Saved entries

== Segment start ==

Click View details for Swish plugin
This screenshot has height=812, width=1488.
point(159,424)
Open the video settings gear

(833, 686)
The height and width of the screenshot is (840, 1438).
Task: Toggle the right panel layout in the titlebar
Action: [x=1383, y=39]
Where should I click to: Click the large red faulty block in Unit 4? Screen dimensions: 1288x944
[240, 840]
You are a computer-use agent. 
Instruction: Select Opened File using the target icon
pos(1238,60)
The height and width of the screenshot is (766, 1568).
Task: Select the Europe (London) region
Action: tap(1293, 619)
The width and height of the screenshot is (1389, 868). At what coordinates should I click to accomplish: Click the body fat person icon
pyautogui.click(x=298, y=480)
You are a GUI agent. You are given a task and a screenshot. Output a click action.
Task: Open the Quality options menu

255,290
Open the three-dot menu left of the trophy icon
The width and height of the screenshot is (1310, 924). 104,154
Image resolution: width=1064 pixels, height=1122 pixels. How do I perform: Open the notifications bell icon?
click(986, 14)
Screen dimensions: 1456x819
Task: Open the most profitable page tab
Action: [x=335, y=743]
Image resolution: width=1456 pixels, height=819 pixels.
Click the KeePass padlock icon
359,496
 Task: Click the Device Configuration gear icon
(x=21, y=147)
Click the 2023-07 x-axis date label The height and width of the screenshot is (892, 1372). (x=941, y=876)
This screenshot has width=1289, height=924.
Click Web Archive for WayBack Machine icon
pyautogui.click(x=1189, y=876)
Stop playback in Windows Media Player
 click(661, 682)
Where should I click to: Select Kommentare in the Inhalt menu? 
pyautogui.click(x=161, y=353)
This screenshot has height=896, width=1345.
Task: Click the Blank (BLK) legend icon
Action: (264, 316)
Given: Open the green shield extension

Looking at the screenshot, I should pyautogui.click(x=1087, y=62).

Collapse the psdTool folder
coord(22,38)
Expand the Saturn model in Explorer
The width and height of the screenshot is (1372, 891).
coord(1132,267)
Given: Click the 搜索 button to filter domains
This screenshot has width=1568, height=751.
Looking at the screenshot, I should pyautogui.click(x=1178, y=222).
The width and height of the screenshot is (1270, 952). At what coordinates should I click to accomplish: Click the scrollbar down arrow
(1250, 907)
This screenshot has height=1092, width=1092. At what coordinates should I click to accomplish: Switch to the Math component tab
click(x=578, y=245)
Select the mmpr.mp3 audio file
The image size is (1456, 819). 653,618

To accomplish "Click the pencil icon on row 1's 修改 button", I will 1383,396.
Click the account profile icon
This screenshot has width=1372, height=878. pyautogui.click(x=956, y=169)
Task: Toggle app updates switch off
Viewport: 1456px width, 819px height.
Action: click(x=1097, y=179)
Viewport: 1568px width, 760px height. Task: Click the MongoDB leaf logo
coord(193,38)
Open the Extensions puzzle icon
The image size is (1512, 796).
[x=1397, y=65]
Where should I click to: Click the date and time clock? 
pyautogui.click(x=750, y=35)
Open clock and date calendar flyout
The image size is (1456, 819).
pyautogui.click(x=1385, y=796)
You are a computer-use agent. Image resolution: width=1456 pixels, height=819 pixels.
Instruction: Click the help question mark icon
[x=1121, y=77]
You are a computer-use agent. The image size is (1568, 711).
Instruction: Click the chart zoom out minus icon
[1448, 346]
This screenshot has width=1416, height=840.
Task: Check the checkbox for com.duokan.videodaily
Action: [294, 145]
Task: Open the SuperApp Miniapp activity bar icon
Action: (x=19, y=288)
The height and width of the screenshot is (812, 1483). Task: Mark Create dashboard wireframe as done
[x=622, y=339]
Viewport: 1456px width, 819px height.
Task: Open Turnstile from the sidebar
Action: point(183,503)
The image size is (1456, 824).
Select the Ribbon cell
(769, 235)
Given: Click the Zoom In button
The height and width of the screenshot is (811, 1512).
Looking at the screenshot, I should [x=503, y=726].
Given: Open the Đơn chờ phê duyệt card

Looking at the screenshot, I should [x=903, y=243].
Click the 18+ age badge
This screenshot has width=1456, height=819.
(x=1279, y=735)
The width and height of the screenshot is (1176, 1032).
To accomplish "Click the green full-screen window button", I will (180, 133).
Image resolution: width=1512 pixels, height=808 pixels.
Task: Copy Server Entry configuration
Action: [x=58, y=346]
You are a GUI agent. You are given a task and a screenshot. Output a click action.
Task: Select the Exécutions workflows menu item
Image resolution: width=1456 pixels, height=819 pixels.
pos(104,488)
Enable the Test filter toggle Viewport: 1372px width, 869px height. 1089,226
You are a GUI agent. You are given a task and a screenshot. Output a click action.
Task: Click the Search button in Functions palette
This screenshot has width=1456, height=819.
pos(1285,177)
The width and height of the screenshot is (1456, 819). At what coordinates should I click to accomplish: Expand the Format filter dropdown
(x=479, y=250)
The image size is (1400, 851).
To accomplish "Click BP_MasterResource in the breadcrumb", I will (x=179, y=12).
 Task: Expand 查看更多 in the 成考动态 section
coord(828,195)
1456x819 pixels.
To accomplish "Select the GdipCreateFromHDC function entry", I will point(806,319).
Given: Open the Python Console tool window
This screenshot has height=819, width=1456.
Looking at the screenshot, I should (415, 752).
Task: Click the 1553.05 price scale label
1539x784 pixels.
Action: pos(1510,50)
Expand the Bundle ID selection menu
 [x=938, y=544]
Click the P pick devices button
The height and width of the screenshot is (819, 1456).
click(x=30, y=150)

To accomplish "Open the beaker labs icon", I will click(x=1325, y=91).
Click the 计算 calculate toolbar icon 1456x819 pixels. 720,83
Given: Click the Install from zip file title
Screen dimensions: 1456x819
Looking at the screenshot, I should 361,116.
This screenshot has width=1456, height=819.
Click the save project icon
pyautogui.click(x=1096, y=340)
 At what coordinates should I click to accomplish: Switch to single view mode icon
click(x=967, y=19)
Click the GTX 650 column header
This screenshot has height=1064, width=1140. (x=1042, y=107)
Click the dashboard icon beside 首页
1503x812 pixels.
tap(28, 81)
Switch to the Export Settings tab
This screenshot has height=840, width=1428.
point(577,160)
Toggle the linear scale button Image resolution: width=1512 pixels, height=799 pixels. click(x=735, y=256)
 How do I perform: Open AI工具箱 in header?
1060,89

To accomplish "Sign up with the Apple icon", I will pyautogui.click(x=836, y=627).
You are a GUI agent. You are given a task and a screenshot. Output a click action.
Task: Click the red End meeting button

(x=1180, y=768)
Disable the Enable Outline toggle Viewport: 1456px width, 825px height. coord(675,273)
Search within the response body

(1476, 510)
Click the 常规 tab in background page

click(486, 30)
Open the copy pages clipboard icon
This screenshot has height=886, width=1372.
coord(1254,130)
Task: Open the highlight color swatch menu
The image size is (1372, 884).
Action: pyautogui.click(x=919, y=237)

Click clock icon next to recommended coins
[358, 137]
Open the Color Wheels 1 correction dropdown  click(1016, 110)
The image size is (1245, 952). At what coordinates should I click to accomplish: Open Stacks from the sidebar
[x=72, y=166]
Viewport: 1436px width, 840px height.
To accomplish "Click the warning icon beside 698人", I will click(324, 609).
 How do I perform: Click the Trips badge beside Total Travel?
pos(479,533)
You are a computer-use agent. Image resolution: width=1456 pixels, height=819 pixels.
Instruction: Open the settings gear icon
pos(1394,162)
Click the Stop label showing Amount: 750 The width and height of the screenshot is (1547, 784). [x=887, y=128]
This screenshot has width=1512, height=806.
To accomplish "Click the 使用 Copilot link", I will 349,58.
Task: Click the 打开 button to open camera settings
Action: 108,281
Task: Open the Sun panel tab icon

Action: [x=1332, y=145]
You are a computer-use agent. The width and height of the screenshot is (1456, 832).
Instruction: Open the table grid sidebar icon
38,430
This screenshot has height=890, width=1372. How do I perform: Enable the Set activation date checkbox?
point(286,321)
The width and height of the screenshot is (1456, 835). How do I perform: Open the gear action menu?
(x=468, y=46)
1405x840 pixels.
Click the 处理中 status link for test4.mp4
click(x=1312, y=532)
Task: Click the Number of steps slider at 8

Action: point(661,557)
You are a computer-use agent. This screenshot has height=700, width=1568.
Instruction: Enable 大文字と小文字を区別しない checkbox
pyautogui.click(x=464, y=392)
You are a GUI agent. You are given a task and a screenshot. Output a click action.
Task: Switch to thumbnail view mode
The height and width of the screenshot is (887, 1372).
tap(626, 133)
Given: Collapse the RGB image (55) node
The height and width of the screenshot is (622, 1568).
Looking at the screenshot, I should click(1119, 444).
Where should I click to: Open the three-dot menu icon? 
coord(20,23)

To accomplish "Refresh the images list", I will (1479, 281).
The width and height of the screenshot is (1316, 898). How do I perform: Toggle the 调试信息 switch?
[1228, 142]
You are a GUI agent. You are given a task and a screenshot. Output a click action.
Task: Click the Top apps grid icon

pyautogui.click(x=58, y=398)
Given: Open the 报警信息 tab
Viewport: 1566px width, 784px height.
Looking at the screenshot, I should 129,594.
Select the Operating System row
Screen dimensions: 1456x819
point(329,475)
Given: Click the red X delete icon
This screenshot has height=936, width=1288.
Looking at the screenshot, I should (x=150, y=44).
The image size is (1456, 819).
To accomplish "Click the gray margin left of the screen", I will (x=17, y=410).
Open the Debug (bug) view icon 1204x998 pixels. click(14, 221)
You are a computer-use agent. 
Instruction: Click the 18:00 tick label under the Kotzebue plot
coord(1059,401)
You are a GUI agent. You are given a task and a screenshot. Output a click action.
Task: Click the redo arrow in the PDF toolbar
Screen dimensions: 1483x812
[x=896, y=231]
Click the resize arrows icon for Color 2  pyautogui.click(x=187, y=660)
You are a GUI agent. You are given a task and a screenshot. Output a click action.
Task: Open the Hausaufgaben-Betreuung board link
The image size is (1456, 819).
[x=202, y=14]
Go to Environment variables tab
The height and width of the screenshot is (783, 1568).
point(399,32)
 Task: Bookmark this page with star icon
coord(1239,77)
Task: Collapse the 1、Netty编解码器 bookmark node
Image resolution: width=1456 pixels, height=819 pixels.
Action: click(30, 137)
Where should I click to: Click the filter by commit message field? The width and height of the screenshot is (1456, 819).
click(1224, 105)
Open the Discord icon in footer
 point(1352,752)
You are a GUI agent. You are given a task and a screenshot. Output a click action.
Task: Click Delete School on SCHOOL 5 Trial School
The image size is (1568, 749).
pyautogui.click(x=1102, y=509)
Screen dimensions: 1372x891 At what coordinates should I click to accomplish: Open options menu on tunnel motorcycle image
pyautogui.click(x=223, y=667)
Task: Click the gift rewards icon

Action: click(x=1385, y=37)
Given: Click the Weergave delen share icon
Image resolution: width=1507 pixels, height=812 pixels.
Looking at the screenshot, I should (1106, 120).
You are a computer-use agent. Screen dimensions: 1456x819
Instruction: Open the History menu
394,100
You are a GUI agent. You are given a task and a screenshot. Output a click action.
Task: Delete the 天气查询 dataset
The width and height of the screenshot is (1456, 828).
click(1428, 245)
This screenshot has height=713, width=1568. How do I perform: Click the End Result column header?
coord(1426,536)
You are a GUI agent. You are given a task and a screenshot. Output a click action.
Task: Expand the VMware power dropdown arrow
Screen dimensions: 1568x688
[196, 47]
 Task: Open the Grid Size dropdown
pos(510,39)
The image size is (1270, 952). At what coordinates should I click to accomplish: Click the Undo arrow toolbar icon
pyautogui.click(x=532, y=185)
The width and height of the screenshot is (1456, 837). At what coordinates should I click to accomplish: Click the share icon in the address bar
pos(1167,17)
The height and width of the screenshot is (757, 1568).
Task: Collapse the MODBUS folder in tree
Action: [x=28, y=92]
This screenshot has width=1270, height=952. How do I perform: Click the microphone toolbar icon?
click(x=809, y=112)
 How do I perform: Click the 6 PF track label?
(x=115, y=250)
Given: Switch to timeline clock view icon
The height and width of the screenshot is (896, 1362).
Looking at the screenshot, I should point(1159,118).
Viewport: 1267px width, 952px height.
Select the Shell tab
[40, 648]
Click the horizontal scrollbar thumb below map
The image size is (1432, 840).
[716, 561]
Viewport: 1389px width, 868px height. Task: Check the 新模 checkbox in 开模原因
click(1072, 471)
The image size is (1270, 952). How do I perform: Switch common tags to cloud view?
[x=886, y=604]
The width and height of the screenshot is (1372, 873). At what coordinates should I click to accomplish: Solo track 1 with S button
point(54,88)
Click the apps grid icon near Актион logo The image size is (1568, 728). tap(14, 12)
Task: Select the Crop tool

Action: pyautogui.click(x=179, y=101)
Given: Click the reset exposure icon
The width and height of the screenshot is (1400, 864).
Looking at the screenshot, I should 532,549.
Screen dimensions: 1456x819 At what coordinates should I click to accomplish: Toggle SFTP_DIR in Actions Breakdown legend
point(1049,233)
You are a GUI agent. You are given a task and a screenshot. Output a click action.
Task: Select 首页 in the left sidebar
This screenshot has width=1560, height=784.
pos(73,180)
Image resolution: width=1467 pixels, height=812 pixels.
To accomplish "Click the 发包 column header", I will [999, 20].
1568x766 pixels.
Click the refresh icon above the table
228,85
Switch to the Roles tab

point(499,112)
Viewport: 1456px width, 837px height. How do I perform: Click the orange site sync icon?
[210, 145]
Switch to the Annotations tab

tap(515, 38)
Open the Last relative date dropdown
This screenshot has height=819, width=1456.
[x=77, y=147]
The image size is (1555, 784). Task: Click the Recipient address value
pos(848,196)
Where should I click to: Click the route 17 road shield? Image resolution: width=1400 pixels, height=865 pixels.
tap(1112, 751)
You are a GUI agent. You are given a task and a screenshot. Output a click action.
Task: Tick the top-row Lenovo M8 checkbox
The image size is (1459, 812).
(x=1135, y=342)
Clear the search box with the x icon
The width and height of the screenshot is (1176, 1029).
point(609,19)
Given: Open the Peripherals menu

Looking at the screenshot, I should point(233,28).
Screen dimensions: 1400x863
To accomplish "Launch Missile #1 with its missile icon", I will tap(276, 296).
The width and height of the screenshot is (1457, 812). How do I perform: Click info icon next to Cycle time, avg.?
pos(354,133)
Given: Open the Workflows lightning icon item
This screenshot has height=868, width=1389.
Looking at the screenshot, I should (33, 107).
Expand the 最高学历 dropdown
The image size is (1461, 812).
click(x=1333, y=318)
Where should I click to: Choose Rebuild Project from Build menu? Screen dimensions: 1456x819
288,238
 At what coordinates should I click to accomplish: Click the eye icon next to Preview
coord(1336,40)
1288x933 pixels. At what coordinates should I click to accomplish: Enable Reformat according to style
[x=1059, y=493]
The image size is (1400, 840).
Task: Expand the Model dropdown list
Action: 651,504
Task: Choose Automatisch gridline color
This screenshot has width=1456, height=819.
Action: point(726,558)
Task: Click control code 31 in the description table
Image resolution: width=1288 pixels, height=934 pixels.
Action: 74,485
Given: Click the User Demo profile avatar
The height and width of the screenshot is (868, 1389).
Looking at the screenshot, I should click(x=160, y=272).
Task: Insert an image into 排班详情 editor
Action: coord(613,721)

== Segment end ==

PROBLEM
From the records above, copy out the line with "Task: Expand the VMware power dropdown arrow", the line with "Given: Switch to timeline clock view icon", and every line between them, word for word.

ANSWER SPACE
Task: Expand the VMware power dropdown arrow
Screen dimensions: 1568x688
[196, 47]
 Task: Open the Grid Size dropdown
pos(510,39)
The image size is (1270, 952). At what coordinates should I click to accomplish: Click the Undo arrow toolbar icon
pyautogui.click(x=532, y=185)
The width and height of the screenshot is (1456, 837). At what coordinates should I click to accomplish: Click the share icon in the address bar
pos(1167,17)
The height and width of the screenshot is (757, 1568).
Task: Collapse the MODBUS folder in tree
Action: [x=28, y=92]
This screenshot has width=1270, height=952. How do I perform: Click the microphone toolbar icon?
click(x=809, y=112)
 How do I perform: Click the 6 PF track label?
(x=115, y=250)
Given: Switch to timeline clock view icon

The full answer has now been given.